Losman responded on the next possession, hitting Lee Evans in stride up the right sideline for a 46-yard touchdown.

"It was unacceptable," Losman said. "There was some good and some bad. I think the bad is very correctible."

"He's got to protect the football," Jauron said. "We've got to be forcibly patient. We've seen him perform. He's got a strong arm. ... Sometimes, he holds the ball too long. But we'll just keep working and moving forward."

Losman, the second of Buffalo's two 2004 first-round picks, has been locked in an offseason-long competition for the starting job with journeyman Kelly Holcomb and Craig Nall.

The Bengals have quarterback questions of their own, specifically who will be the No. 2 behind Carson Palmer. Anthony Wright continued to show signs of improvement in making his second preseason start.

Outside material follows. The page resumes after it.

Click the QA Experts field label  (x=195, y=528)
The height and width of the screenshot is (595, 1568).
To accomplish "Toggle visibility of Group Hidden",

Wright finished 9 of 19 for 99 yards and a touchdown in the first half, which ended with the Bengals ahead 27-17.

Third-stringer Doug Johnson went 8 of 14 for 133 yards and a touchdown, and also scored on a 4-yard bootleg while playing the entire second half.

Notes: When Johnson didn't celebrate, Bengals OG Bobbie Williams wondered if the receiver was saving it for the regular season. Informed the official stopped Johnson, Williams laughed, and said: "Well, at least he's listening now." ... Bills CB Eric King left the game because of back spasms. CB Troy Vincent was held out because of a strained hamstring. ... Bengals OT Willie Anderson was held out because of a hamstring injury.